By Jefferey Jaxen
In January 2022, the world was greeted to surprising information when the CEO of OneAmerica, an Indiana-based life insurance company, shared data about how the pandemic and its response by public health officials, has impacted the life and disability insurance industry.
“We’re seeing right now the highest death rates we’ve ever seen in the history of this business,” said Scott Davison, the CEO of OneAmerica, a $100 billion life insurance and retirement company headquartered in Indianapolis.
“The data is consistent across every player in the business.”
Davison said death rates among working age people – those 18 to 64-years-old – are up 40 percent in the third and fourth quarter of 2021 over pre-pandemic levels.
The fact-checkers immediately came out in force in attempts to debunk growing conversation that a newly developed mRNA vaccine technology, rushed to market with no longterm testing may have led to such an increase. AP’s fact-checking assessment placed blame on ‘the delta variant of the coronavirus and deferred medical care during the pandemic.
Despite Davison’s claim that the data is ‘consistent across every player in the business,’ no other insurance companies made it known that their 2021 data reflected this warning signal.

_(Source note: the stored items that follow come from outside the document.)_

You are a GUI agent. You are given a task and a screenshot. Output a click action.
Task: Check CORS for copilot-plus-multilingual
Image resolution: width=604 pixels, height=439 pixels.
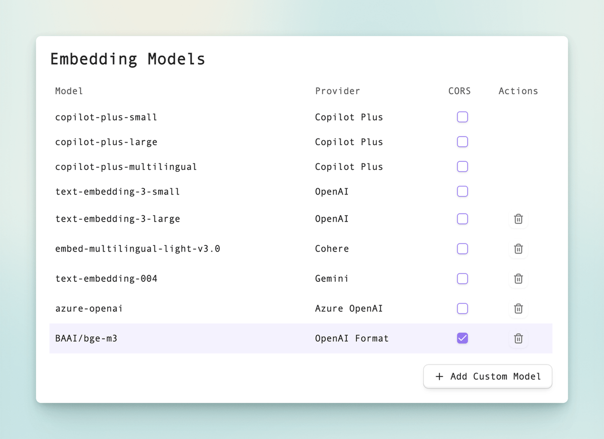pyautogui.click(x=462, y=167)
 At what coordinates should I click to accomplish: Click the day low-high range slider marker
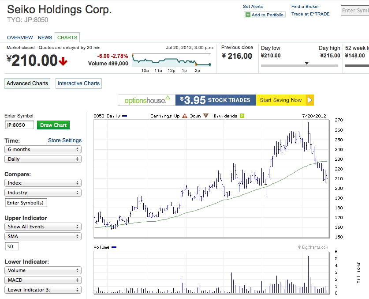pos(307,64)
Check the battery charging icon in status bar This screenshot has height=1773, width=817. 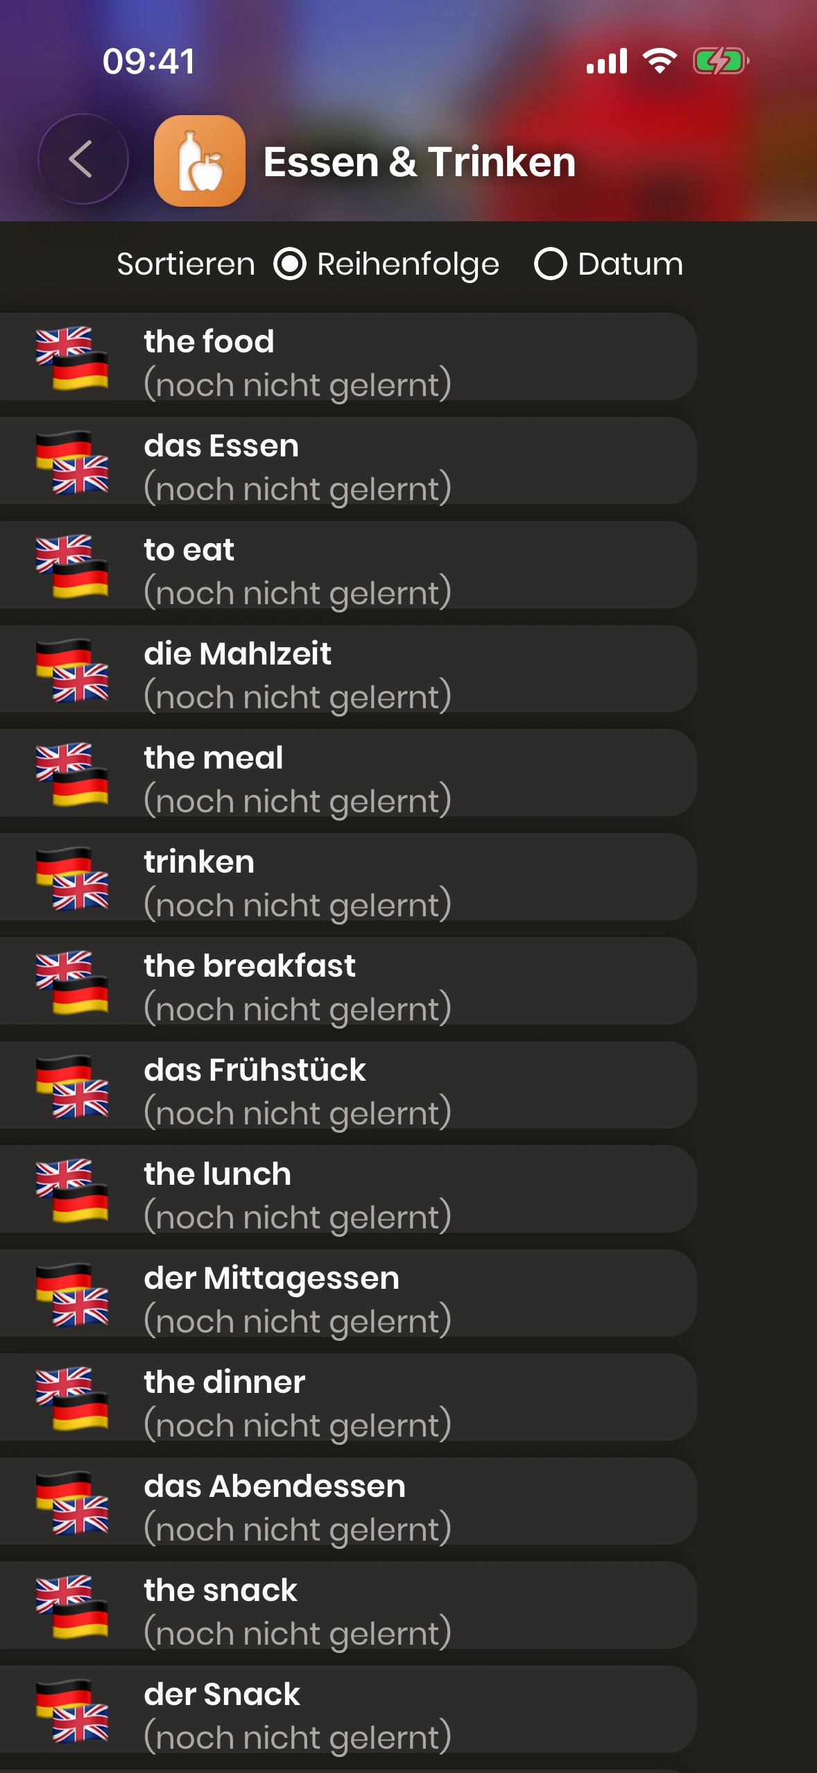click(720, 61)
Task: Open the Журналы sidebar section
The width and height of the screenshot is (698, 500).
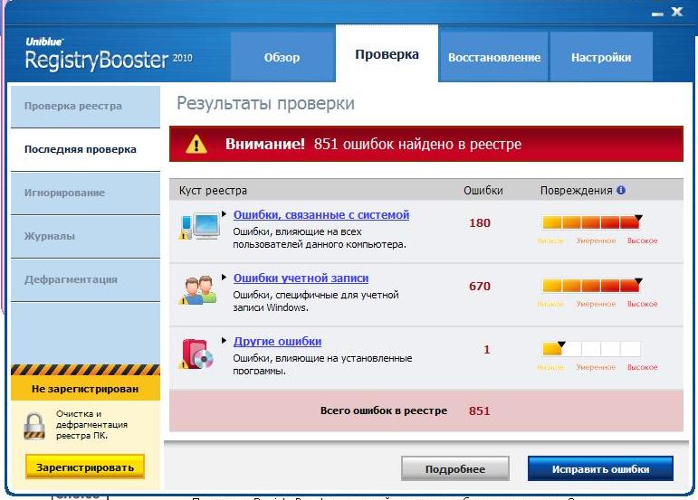Action: tap(50, 236)
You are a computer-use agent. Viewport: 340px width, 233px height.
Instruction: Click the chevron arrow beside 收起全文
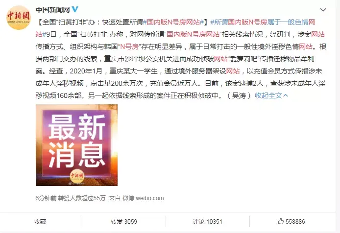point(286,95)
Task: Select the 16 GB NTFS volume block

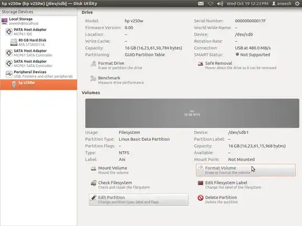Action: coord(192,113)
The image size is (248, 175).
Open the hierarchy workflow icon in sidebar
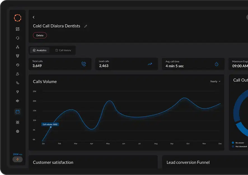tap(18, 47)
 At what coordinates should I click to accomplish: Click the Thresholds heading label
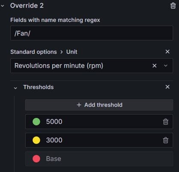coord(39,87)
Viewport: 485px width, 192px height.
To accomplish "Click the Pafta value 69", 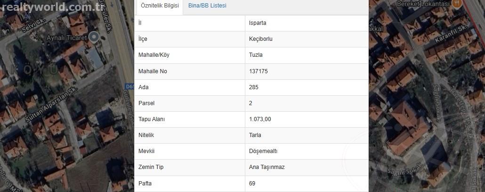I will coord(252,184).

Then in June, Margaret Menge at the Crossroads Report posted the article titled, Fifth largest life insurance company in the US paid out 163% more for deaths of working people ages 18-64 in 2021 – Total claims/benefits up $6 billion
Annual statements filed with state insurance departments obtained in response to public records requests showed that Lincoln National insurance company saw large rises in Group Death Benefits.
Here are the precise numbers for Group Death Benefits taken from Lincoln National’s annual statements for the three years as shown at the Crossroads report:
- 2019: $500,888,808
- 2020: $547,940,260
- 2021: $1,445,350,949
By taking similar legal action, attorneys for the Informed Consent Action Network have now obtained the annual statements from the five largest insurance companies in the U.S.
Annual statements from 2017-2021 were obtained from Met Life, New York Life Group, Northwestern Mutual Group, Mass Mutual, and Prudential America Group.
Below is the chart showing Ordinary Death Benefit numbers for each year. The red highlight signifies the years of the COVID pandemic response.
Looking at the data as a percentage and comparing the pre-pandemic baseline years of 2017-2019, numbers begin to approach those described by OneAmerica CEO Scott Davison. Mass Mutual, Northwestern Mutual Group and New York Life Group lead the pack all showing over 30% increase in Ordinary Death Benefit payouts compared to the pre-pandemic baseline years of 2017-2019. All five groups show increases of varying rates.